Por otra parte, notar que las mujeres “feministas” — llamémosle así a las que no aceptan el maltrato, quizás a un costo personal — generan una externalidad positiva sobre el resto de las mujeres con las que están vinculadas. Las no feministas se benefician de lo que hacen las feministas. Otra implicación: es importante que las mujeres hablen entre sí, compartan capturas de WhatsApp, porque incluso si eso no es suficiente para erradicar el patriarcado de toda la sociedad, puede servir para reducirlo en el entorno en el que viven. Dar una señal muy fuerte (una marcha masiva) es excelente para la coordinación, pero las redes locales también ayudan.

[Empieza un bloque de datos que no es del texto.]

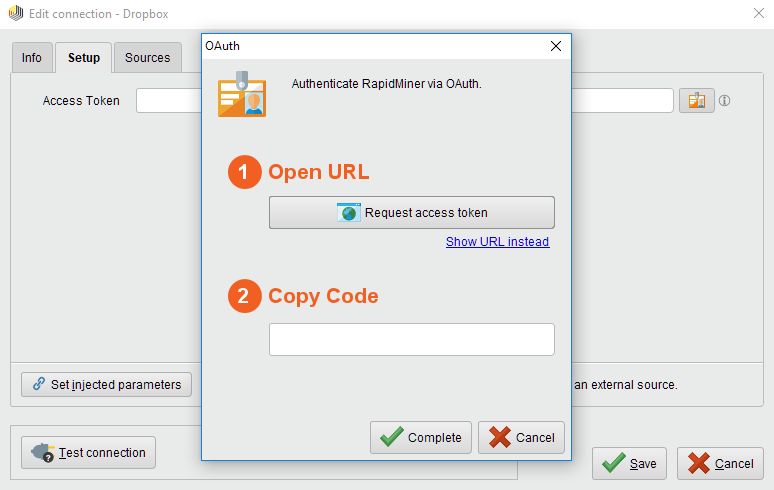Screen dimensions: 774x490
Task: Focus the Access Token text field
Action: 168,101
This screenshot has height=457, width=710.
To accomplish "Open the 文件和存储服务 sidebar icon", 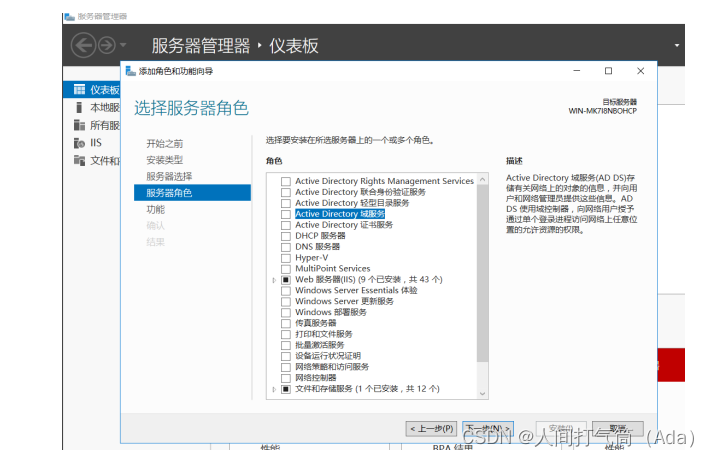I will [x=80, y=160].
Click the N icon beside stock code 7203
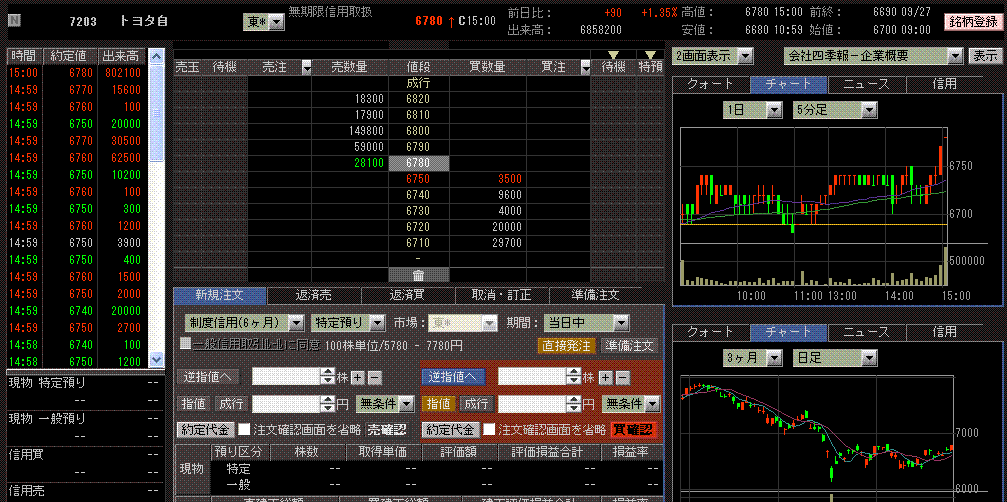The width and height of the screenshot is (1007, 502). [x=14, y=20]
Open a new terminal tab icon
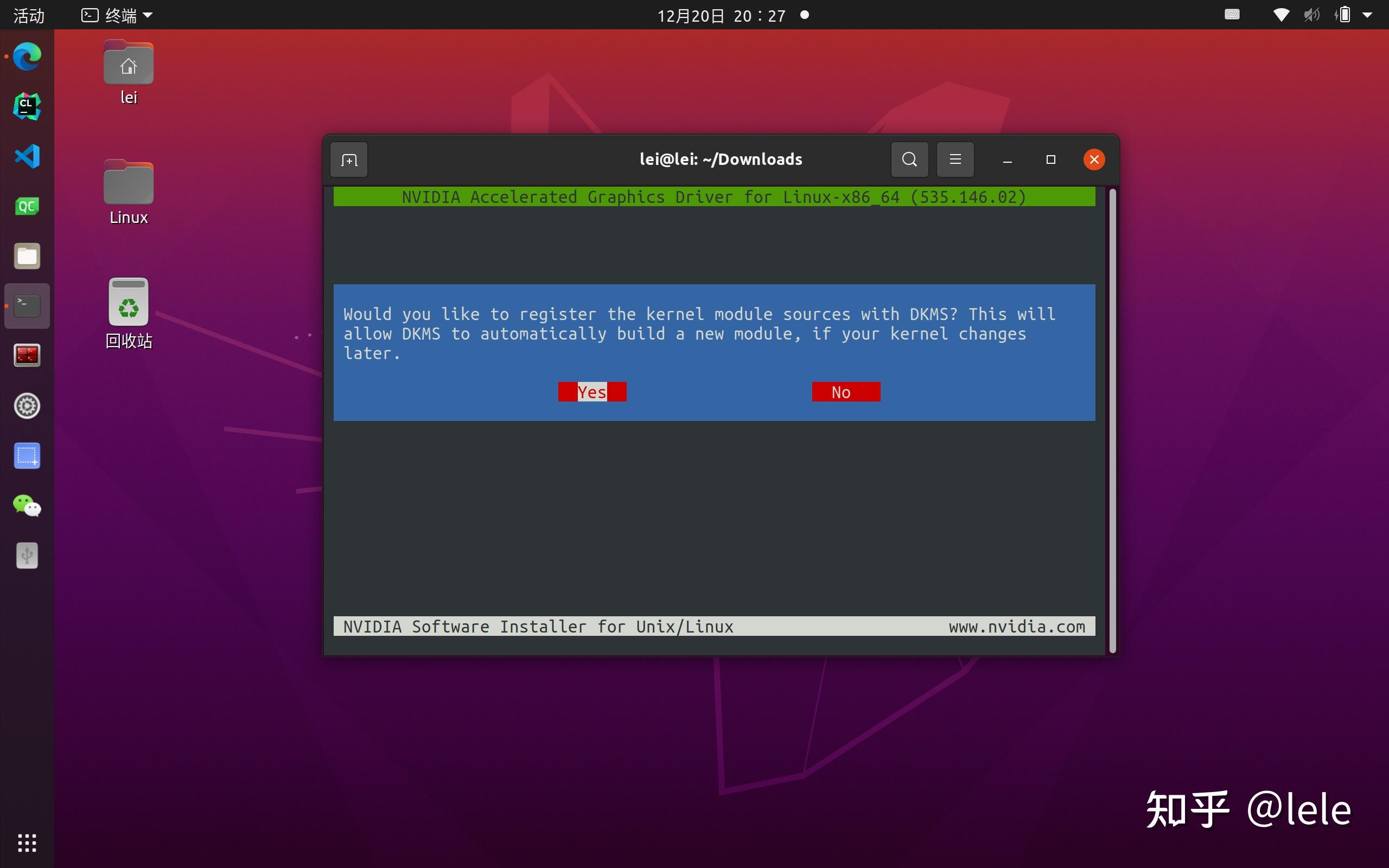Image resolution: width=1389 pixels, height=868 pixels. pos(348,159)
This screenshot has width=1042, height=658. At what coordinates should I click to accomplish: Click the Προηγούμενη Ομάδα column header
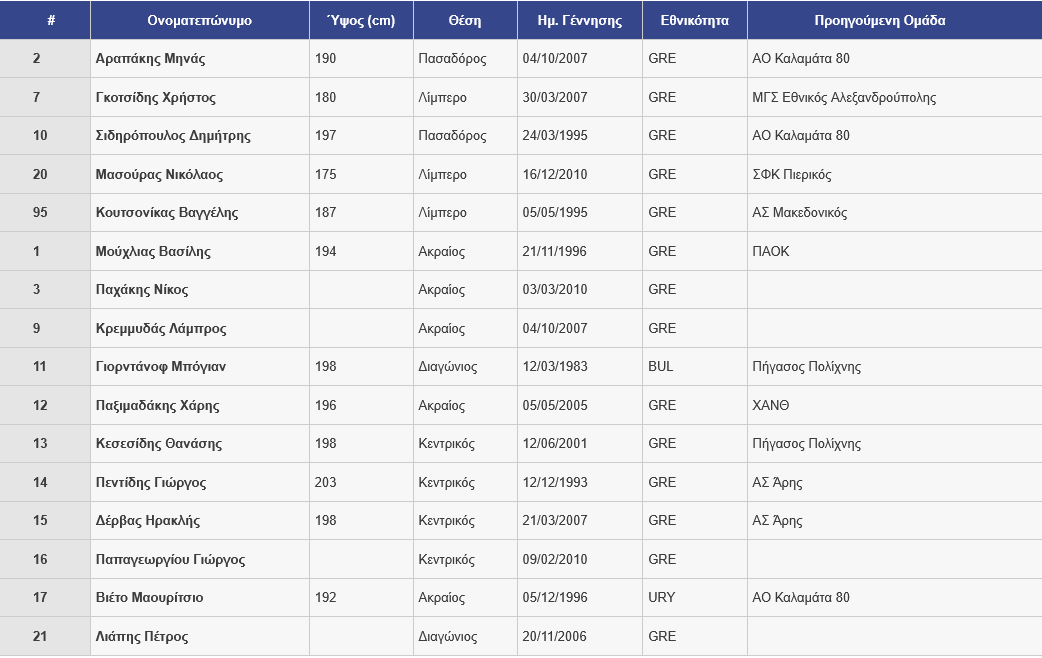click(x=894, y=20)
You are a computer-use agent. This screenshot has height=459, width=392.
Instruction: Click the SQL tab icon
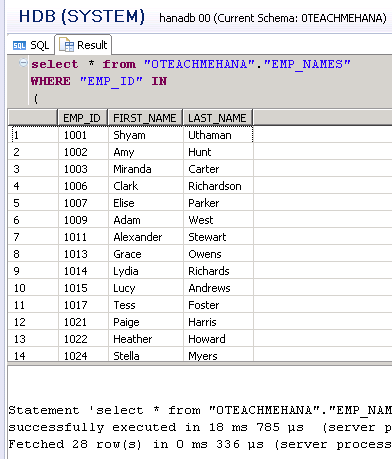point(19,45)
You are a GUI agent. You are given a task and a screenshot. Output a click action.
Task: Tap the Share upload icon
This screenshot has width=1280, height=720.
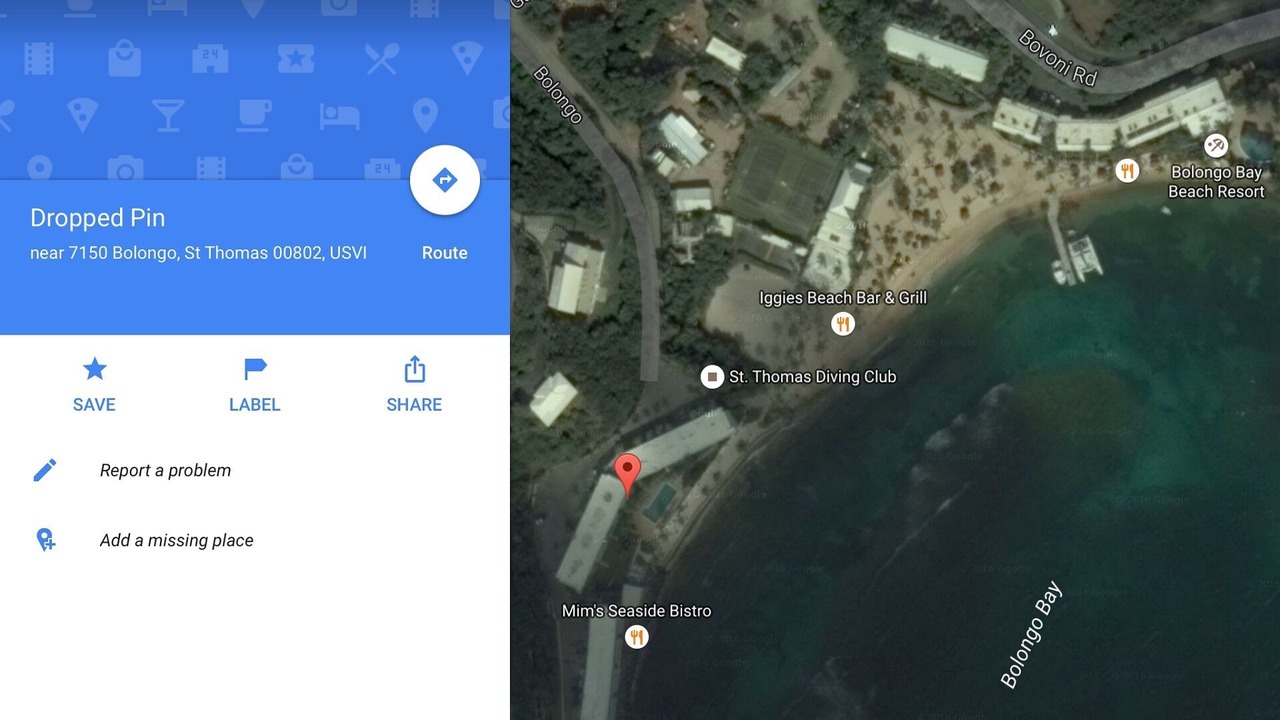[x=415, y=370]

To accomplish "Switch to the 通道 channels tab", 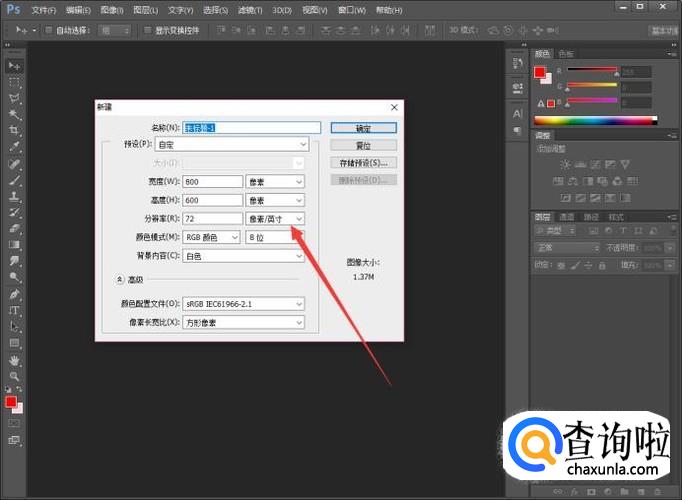I will tap(567, 216).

Uno puede enriquecer el modelo incorporando desigualdad, por ejemplo, o que para algunas mujeres dejar a su pareja tiene un costo. Y seguramente haya maneras infinitamente mejores de pensar esto con modelos. Mi “apartado metodológico” es que el individualismo analítico no es malo, y la llamada “teoría de la elección racional” no sólo no es es funcional al neoliberalismo sino que puede ayudar a pensar estas cosas.
¹ Es una suposición fea, pero, en primer lugar, es realista, al menos si admitimos cierta heterogeneidad. La evidencia obvia es que el maltrato sucede en el mundo real, si bien es cierto que los hombres pueden maltratar a las mujeres incluso si no lo prefieren como acción aislada. Por ejemplo, el maltrato puede servir para señalizar que uno no está demasiado interesado en el otro (lo cual aumenta el poder de negociación en la pareja), o un hombre puede maltratar porque entiende que “es lo correcto” (hay una norma, que habría que explicar por qué está ahí). Puede haber también una historia biológica quizás. Lo que quiero decir en segundo lugar es que me parece que en general todos somos un poco forritos si creemos que eso no tiene ninguna consecuencia. Somos altruistas, seguimos normas, pero por fuera de eso no somos siempre buenos con los demás. Creo que con un poco de introspección honesta el lector me puede conceder esto.